HOW TO COMPLETE THIS TASK. In the records below, find every line with the word "Expand" and copy it.

THE DATA.

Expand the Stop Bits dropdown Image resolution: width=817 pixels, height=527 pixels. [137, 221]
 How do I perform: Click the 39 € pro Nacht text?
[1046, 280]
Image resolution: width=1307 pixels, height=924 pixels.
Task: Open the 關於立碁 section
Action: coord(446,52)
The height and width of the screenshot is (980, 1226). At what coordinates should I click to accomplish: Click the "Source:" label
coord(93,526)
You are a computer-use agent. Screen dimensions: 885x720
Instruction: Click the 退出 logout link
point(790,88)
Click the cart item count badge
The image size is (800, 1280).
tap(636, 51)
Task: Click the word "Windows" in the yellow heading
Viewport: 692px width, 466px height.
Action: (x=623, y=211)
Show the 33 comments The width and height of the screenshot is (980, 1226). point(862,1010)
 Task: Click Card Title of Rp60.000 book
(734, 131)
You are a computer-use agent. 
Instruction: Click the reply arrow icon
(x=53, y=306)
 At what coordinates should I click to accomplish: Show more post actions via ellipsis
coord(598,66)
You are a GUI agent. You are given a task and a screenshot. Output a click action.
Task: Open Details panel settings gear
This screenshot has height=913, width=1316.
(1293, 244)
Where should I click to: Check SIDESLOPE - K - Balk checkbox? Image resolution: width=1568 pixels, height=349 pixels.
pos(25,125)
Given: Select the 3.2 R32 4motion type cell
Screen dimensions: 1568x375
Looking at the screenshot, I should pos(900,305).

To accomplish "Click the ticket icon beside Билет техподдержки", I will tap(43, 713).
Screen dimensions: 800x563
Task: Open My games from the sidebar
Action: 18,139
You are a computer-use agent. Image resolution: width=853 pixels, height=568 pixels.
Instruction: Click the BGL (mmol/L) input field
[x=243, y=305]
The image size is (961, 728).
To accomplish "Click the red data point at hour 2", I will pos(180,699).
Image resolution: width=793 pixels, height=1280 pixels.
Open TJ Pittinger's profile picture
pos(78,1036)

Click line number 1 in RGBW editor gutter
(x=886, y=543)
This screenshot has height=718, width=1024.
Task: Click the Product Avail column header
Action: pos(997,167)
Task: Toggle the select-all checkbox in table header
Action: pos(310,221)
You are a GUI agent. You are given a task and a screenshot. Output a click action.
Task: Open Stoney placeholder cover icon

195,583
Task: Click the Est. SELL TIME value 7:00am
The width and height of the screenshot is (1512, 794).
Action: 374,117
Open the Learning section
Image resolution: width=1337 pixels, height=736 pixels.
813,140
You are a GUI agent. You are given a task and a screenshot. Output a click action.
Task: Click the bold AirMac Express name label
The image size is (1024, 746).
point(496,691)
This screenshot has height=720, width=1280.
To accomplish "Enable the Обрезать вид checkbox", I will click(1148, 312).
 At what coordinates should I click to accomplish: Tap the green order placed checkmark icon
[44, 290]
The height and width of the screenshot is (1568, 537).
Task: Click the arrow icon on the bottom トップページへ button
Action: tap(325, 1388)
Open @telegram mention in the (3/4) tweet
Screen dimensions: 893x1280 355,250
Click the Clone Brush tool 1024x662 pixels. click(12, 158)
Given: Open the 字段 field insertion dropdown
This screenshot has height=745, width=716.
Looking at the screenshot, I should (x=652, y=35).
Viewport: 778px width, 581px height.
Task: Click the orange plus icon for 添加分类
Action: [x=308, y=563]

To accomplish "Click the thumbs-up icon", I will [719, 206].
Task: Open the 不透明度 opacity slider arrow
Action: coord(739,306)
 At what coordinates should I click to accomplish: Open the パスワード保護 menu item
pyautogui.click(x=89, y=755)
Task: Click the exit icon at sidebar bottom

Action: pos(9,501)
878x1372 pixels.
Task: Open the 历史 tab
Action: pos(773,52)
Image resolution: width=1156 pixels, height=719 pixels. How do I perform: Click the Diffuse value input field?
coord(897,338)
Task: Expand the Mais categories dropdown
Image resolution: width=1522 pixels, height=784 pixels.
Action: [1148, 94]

WRITTEN SOLUTION.
Expand the Stop Bits dropdown Image resolution: width=817 pixels, height=527 pixels. [137, 221]
Task: Expand the Mais categories dropdown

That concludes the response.